PROMPT> Could you repeat the whole listing below exactly, omitting any picture it holds?
*** Opening of INFORMATION SUPPLIED ***
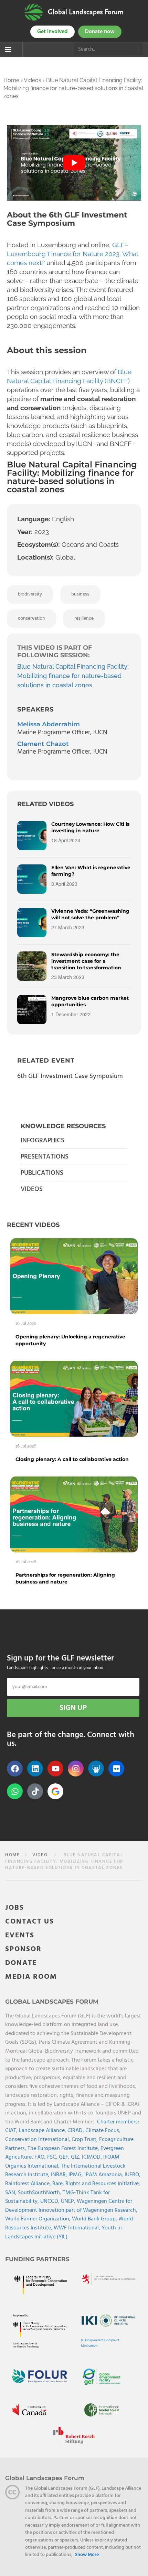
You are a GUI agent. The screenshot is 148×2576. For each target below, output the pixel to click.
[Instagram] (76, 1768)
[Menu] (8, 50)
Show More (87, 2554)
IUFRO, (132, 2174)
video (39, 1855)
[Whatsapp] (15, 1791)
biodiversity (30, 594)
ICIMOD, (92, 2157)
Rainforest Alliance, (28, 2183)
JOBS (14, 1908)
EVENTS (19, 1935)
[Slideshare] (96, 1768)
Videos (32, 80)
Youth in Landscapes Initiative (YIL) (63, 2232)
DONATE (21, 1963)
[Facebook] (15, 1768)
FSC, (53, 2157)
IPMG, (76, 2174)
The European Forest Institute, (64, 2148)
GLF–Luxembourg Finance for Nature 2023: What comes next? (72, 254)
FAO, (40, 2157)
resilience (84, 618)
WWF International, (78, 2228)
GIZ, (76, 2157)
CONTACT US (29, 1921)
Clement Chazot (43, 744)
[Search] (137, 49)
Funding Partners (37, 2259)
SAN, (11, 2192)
*** Close of INFORMATION SUPPLIED ***
ANSWER SPACE>
You are a GUI agent. The screenshot is 148×2576. For each target below, output the pixel to click.
[Instagram] (76, 1768)
[Menu] (8, 50)
Show More (87, 2554)
IUFRO, (132, 2174)
video (39, 1855)
[Whatsapp] (15, 1791)
biodiversity (30, 594)
ICIMOD, (92, 2157)
Rainforest Alliance, (28, 2183)
JOBS (14, 1908)
EVENTS (19, 1935)
[Slideshare] (96, 1768)
Videos (32, 80)
Youth in Landscapes Initiative (YIL) (63, 2232)
DONATE (21, 1963)
[Facebook] (15, 1768)
FSC, (53, 2157)
IPMG, (76, 2174)
The European Forest Institute, (64, 2148)
GLF–Luxembourg Finance for Nature 2023: What comes next? (72, 254)
FAO, (40, 2157)
resilience (84, 618)
WWF International, (78, 2228)
GIZ, (76, 2157)
CONTACT US (29, 1921)
Clement Chazot (43, 744)
[Search] (137, 49)
Funding Partners (37, 2259)
SAN, (11, 2192)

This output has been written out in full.